While meeting the demands of procedures and consultations is promoted through the user's embracement in the BHU, as manifested in DCS1, the pursuit of continuity of care may be impaired when there is a need to access the specialized services, as consultations, examinations and procedures in these services are offered by municipal quotas, through Agreed and Integrated Programming (PPI - Programação Pactuada Integrada), calculated by the offer and not by the population's need. PPI is delimited by levels of complexity of the service network and, in order for access to take place, it is necessary to comply with the reference flows, the supply through regulation, considering the installed physical capacity(9) of public and private providers, as well as the physical and financial quota established.
Thus, in the professionals' discourse, difficult access to specialized services in the public health system, in a sense, directs users to supplementary health care through private health plans, a sector that plays a crucial role in the provision of services, and which develops due to the existence of a health services market which is not regulated or regulated by the government incompletely(40). The analysis of access to specialized services makes it possible to affirm that attention of medium complexity is the bottleneck of SUS at present(41) and that it requires special attention from managers of the public health system.
The study, limited to the participation of physicians and nurses of an UPA, does not allow the generalization of the results. In addition, the greater number of physicians in relation to nurses may have directed the findings to the biomedical perspective, especially regarding the difficulties of the counter-referral, with emphasis on medical and specialized health care, focusing on the disease. However, care was taken to invite all medical professionals and nurses from the service to participate in the research.
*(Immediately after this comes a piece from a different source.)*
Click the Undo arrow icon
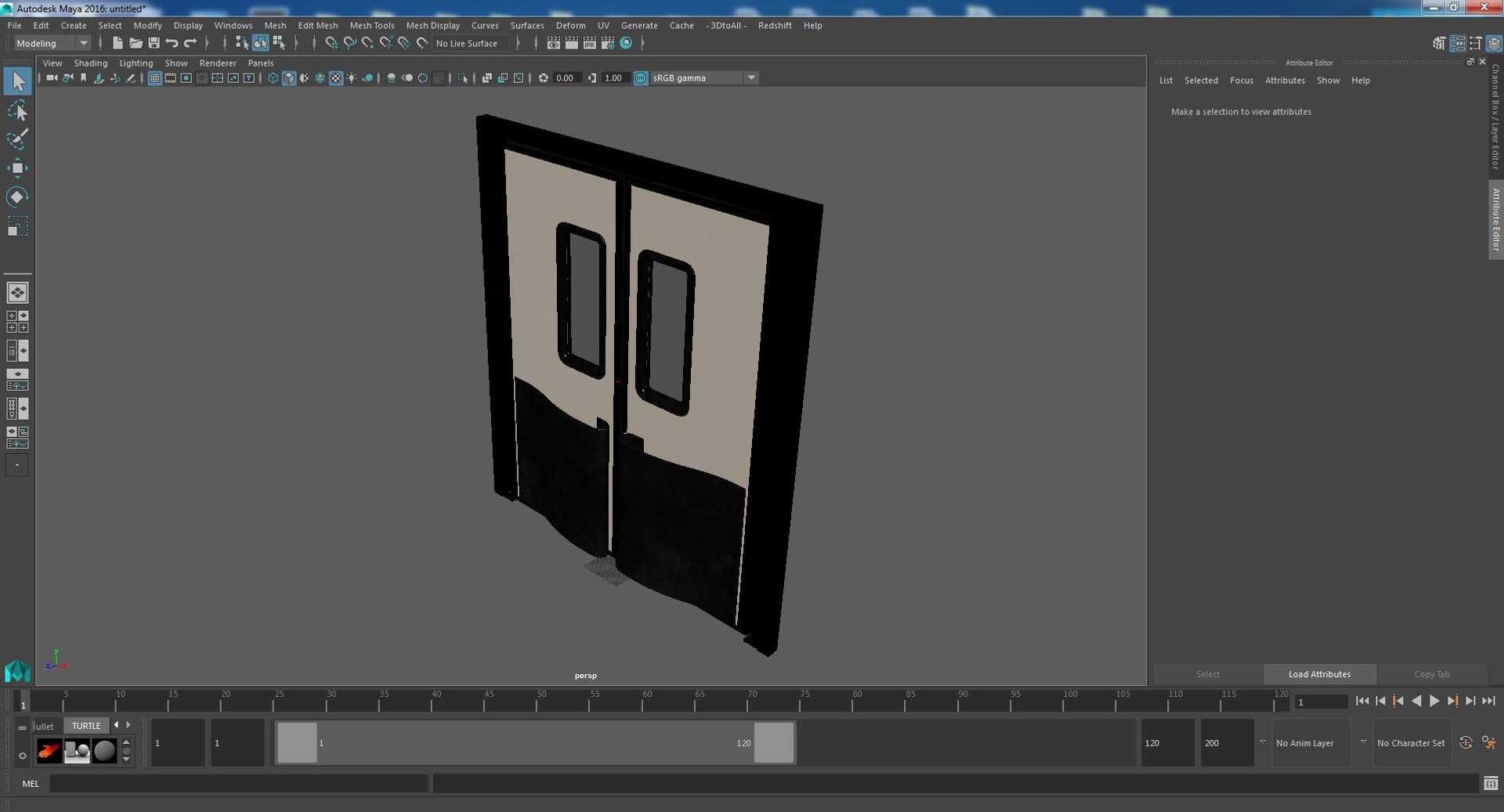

Contributions to the sectors of Nursing, Health or Public Policy
The study indicates that the difficulties of the UPA counter-referral do not directly involve Nursing and that this may be present in the communication strategies that facilitate the counter-referral, mainly by the embracement in Primary Care. The results will be able to subsidize improvements in the municipality and region in relation to the counter-referral of the UPA and the facilities listed therein, if applied in other realities of the state or country, being able to favor the consolidation of the RUE, respecting the peculiarities of the different contexts. In addition, the study expands the knowledge on the subject at the national level and allows for reflection by the managers and formulators of the PNAU, contributing to its improvement, as well as the RUE.
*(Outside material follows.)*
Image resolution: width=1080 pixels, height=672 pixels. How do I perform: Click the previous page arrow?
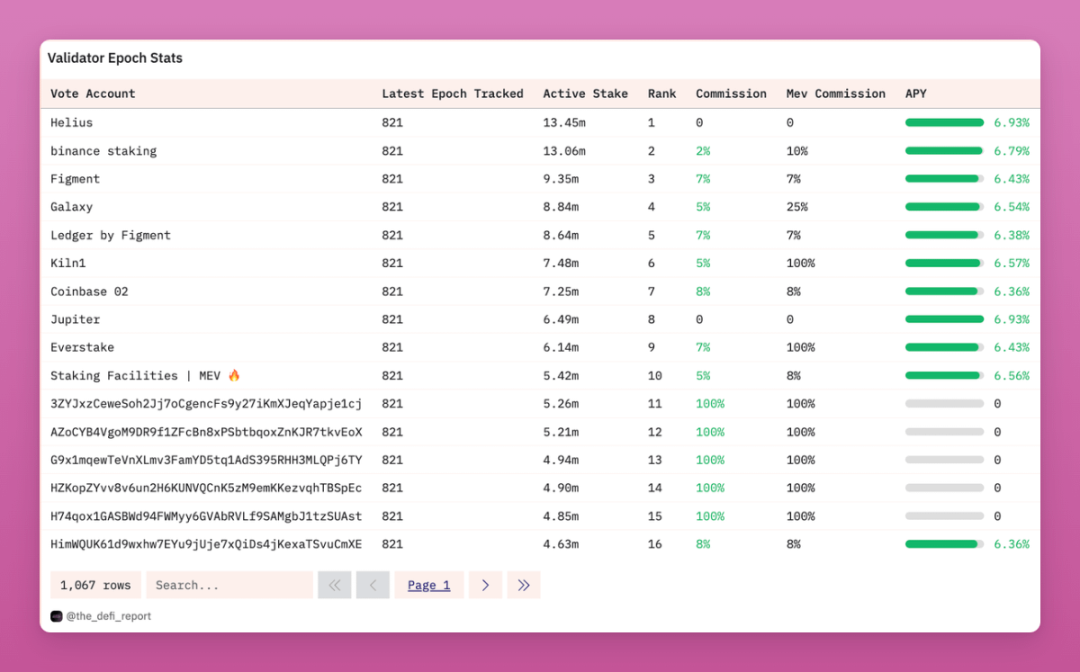tap(372, 585)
The counter-referral facilities in the UPA correspond to the strategies of communication with Primary Care: embracement; good interpersonal relationships; and electronic medical record in network. In relation to the difficulties, these are linked to the deficiencies of Primary Care and specialized services. In Primary Care, there are insufficient physicians, structural problems, scheduling of consultations and bureaucratic issues, whereas in specialized services, more complex examinations and consultations are compromised by delay in scheduling or by the lack of medical specialists.
The analysis of the counter-referral in an UPA of the region of Greater Florianópolis allowed identifying that the difficulties in the same were revealed by a greater number of professionals when compared to the facilities, indicating that the challenges are expressive in the search of the integration between the points of attention to the urgencies.
Further investigations with health professionals from other points of the emergency network (Primary Care and specialized services) may allow confrontation of the results listed and deepen the knowledge produced about the counter-referral.